TASK DIRECTIONS: Replace "Instruction:" with "Goal:" everywhere in the source data below, and keep every other line the same.

Source data
+ + +
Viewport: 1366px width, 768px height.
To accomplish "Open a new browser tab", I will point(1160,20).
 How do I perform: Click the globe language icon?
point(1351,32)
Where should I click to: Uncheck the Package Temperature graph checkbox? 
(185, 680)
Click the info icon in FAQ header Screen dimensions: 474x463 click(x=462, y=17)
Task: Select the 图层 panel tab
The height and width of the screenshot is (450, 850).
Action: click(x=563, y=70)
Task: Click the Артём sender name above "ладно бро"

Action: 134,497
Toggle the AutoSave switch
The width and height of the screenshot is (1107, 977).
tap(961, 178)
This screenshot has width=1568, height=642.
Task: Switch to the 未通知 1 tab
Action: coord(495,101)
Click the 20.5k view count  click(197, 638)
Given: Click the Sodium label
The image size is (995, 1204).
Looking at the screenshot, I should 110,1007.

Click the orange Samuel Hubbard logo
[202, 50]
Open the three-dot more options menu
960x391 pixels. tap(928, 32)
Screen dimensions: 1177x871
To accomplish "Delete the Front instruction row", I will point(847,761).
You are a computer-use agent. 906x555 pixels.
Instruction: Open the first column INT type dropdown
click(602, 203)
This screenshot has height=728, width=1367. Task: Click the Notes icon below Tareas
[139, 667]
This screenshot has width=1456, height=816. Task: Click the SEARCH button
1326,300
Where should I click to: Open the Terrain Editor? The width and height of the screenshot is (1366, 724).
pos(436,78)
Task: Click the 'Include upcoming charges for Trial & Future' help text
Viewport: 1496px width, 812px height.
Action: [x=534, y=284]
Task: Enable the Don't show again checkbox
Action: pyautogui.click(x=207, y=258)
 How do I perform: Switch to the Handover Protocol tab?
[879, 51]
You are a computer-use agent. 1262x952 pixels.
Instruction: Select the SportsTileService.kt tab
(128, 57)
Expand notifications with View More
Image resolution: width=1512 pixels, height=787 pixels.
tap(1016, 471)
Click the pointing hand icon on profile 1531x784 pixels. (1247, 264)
+ + +
ANSWER TO THIS EXERCISE:
Viewport: 1366px width, 768px height.
To accomplish "Open a new browser tab", I will point(1160,20).
 How do I perform: Click the globe language icon?
point(1351,32)
Where should I click to: Uncheck the Package Temperature graph checkbox? 
(185, 680)
Click the info icon in FAQ header Screen dimensions: 474x463 click(x=462, y=17)
Task: Select the 图层 panel tab
The height and width of the screenshot is (450, 850).
Action: click(x=563, y=70)
Task: Click the Артём sender name above "ладно бро"

Action: 134,497
Toggle the AutoSave switch
The width and height of the screenshot is (1107, 977).
tap(961, 178)
This screenshot has width=1568, height=642.
Task: Switch to the 未通知 1 tab
Action: coord(495,101)
Click the 20.5k view count  click(197, 638)
Given: Click the Sodium label
The image size is (995, 1204).
Looking at the screenshot, I should 110,1007.

Click the orange Samuel Hubbard logo
[202, 50]
Open the three-dot more options menu
960x391 pixels. tap(928, 32)
Screen dimensions: 1177x871
To accomplish "Delete the Front instruction row", I will point(847,761).
You are a computer-use agent. 906x555 pixels.
Goal: Open the first column INT type dropdown
click(602, 203)
This screenshot has height=728, width=1367. Task: Click the Notes icon below Tareas
[139, 667]
This screenshot has width=1456, height=816. Task: Click the SEARCH button
1326,300
Where should I click to: Open the Terrain Editor? The width and height of the screenshot is (1366, 724).
pos(436,78)
Task: Click the 'Include upcoming charges for Trial & Future' help text
Viewport: 1496px width, 812px height.
Action: [x=534, y=284]
Task: Enable the Don't show again checkbox
Action: pyautogui.click(x=207, y=258)
 How do I perform: Switch to the Handover Protocol tab?
[879, 51]
You are a computer-use agent. 1262x952 pixels.
Goal: Select the SportsTileService.kt tab
(128, 57)
Expand notifications with View More
Image resolution: width=1512 pixels, height=787 pixels.
tap(1016, 471)
Click the pointing hand icon on profile 1531x784 pixels. (1247, 264)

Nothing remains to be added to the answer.